A sample of implant patient costs - a surgical revision procedure can range from $8,000 to 101,000. Several weeks ago a patient told us the total joint she received cost $16,000. Additional hospital expenses were $55,000. Our pilot survey results show the average out-of-pocket expenses for implant patients was $42,017. Seventy-eight percent of TMJ implant patients reported that their ability to work or attend school was affected. This means career plans were destroyed and earning capacity diminished. People become disabled and care providers are required. Homes are mortgaged, parents' pension funds lost to medical care. Others are forced into bankruptcy. Eventually and inevitably, this becomes society's problem. The Judicial System has in most cases failed the implant patients. Resolution of the issue of who compensates the patient harmed by medical devices is also overdue. I recommend that an implant compensation fund supported by manufacturers be developed. Such a fund was set up by pharmaceutical manufacturers to compensate those who have suffered ill effects from vaccines. Congress should allocate funds to the FDA budget for compensation to recipients of a device that received FDA approved, in the event it is subsequently found to be not safe and effective. Public Policy would require research and database development and accessibility to related information.

PROBLEM - Patients were the last to know of the defective devices

Many people knew the TMJ implant would fail years before the patients, yet did nothing to stop the harm. In the 1960's DuPont, a component part supplier knew that Vitek, whose president was Dr. Charles Homsy, a former employee, was going to use FEP film as the meniscus replacement in manufacturing TMJ implants. They also knew of the inherent weaknesses in that product as described by their own chemist. In a 1984 letter, a clinical consultant to Vitek, warned Dr. Homsy of a "calamity of unbelievable proportions" based on the excessive wear of the material. Yet, he actively marketed and used the material until the recall. The FDA was advised of the danger of Vitek implants in 1987 from surgeons at Travis Air Force Base. No investigation was conducted. I am told that materials scientists and engineers, over the years, had "knock down drag out" arguments with Dr. Homsy over the use of Proplast-Teflon in a load-bearing joint. In a 1984 letter to an oral surgeon from a Dow Corning Project Engineer, he expressed reservations about using Silicone in the temporomandibular joints, given the severe mechanical stresses of that joint. Yet Dow Corning sought and received FDA approval on a TMJ specific implant in 1985. Even the National Institute of Dental Research told a congressional committee investigating TMJ devices that they were opposed to implants and therefore never funded studies on TMJ implants. A prestigious manufacturer proudly told me that he never allowed a member of his family or an employee to have a TMJ implant. He told me this a month after Christine Hodgeson died. No one told her. No one told the unsuspecting public.

I believe I have presented compelling evidence for the establishment of a retrieval and analysis implant registry. Drs. Fielder and Black wrote, " Routine device retrieval and analysis is essential to performance evaluation, which, in turn, is essential to good patient care." We may add that it may make the difference between numbers of patients who suffer harm and even between life and death. If you argue that the numbers of failures are minimal, and you don't have an implant registry, how do you know? The failure is magnified if there is only one - and it is your child, your loved one, or yourself. If you think a registry is not affordable, we say you cannot afford not to do it.

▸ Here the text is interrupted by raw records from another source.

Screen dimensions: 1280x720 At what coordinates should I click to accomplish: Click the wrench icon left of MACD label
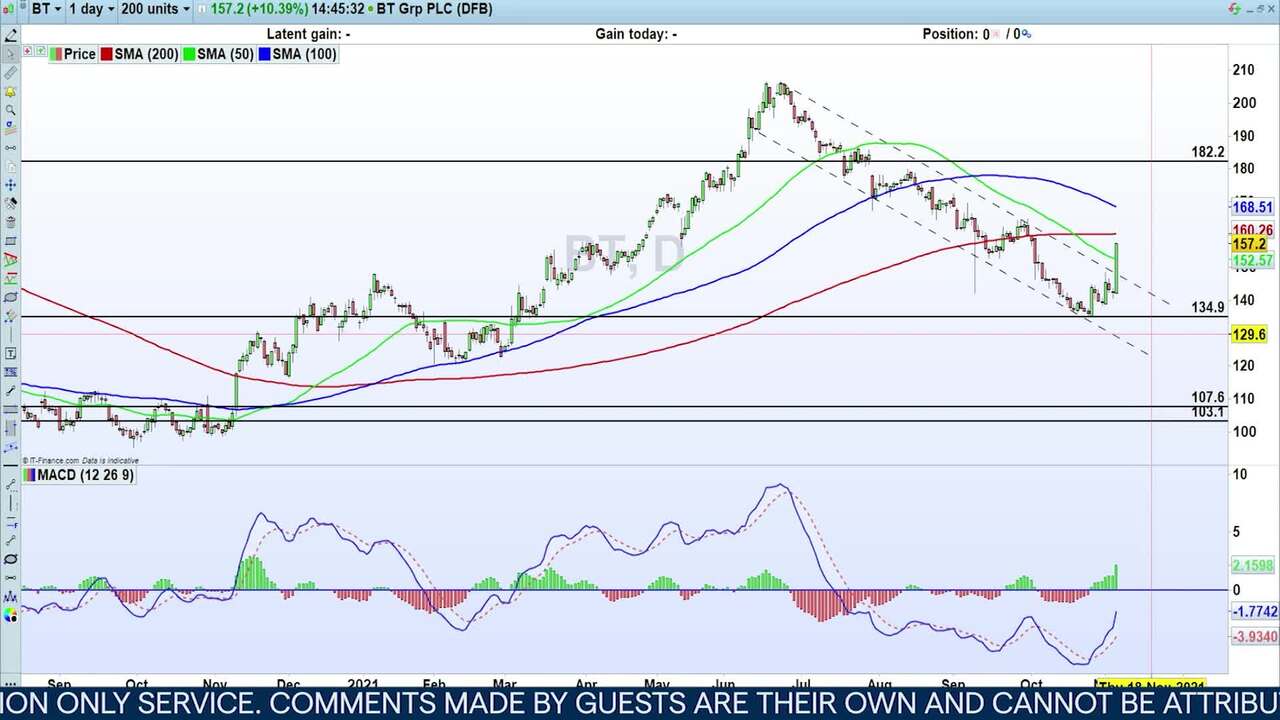click(10, 484)
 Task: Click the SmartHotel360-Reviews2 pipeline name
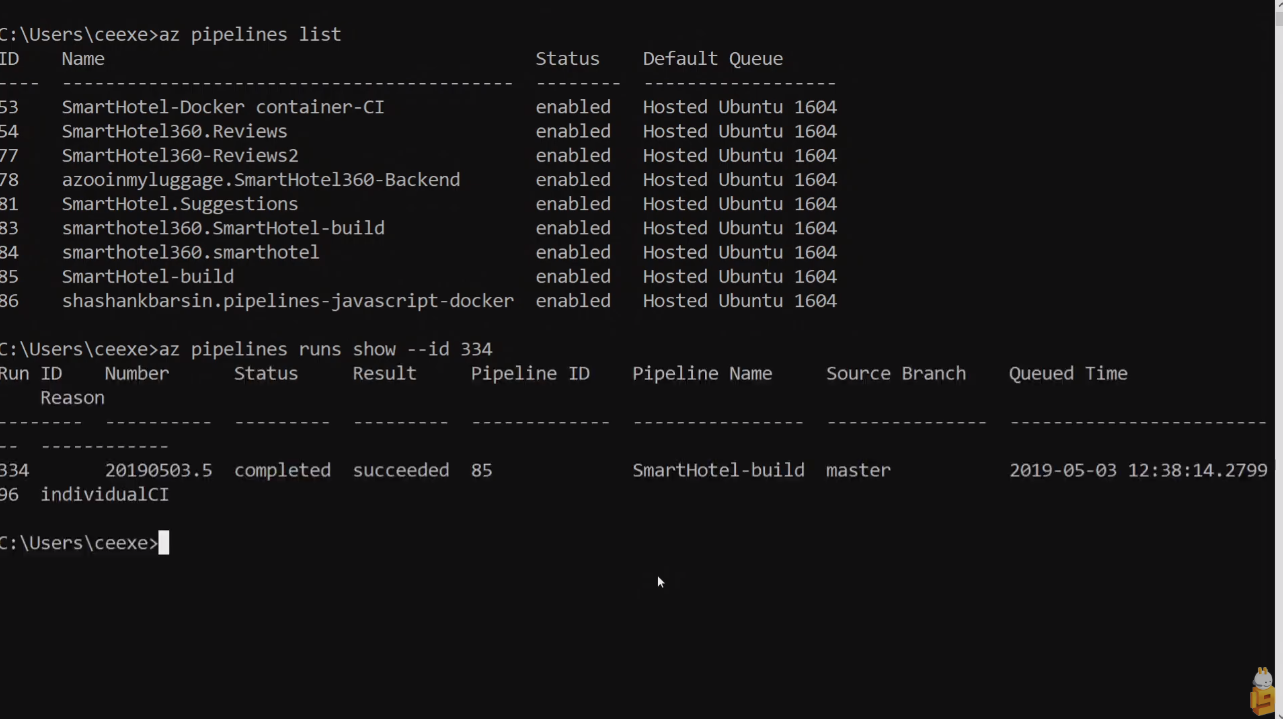tap(180, 156)
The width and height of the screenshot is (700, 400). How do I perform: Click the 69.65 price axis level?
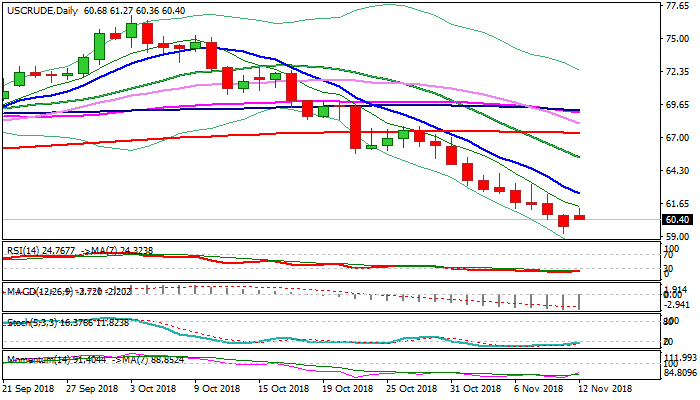[x=678, y=105]
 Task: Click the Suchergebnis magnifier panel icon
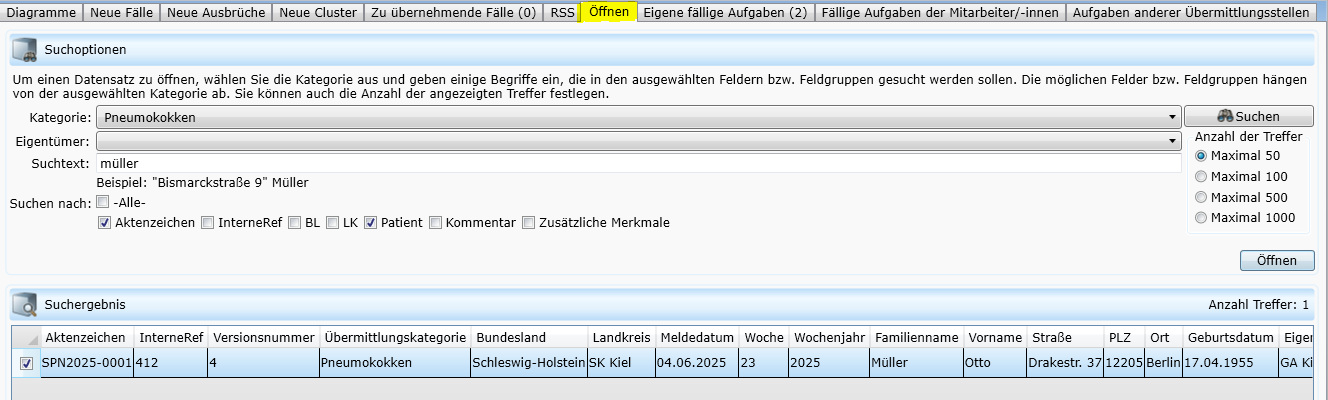tap(25, 304)
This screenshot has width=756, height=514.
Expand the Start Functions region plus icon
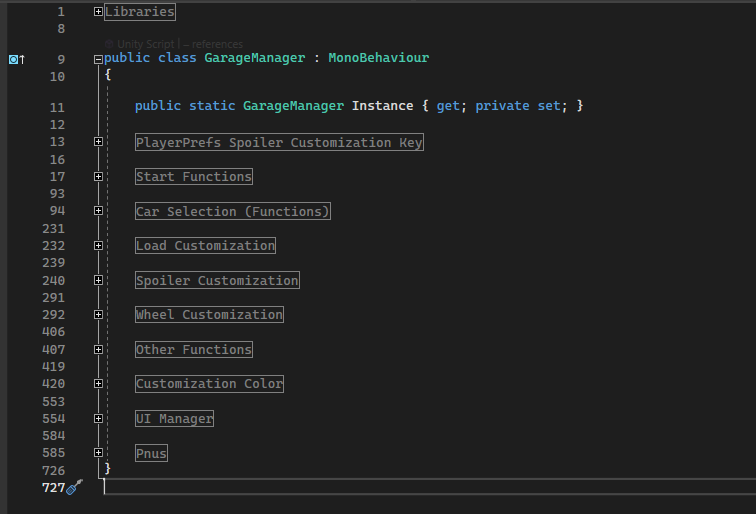98,177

A mandated patient implant registry is essential for physicians and surgeons to "First, do no harm," fundamental to safeguarding patient health, well-being and interests, and vital in protecting patient rights. Patients have a right to know whether a medical implant device works and is safe, when an implant device fails or causes harm and when an implant device has been recalled. The patients are the greatest stakeholders in this medical device venture. The patients' contributions to this implant registry can become a source of tremendous vitality and innovation to the medical device system.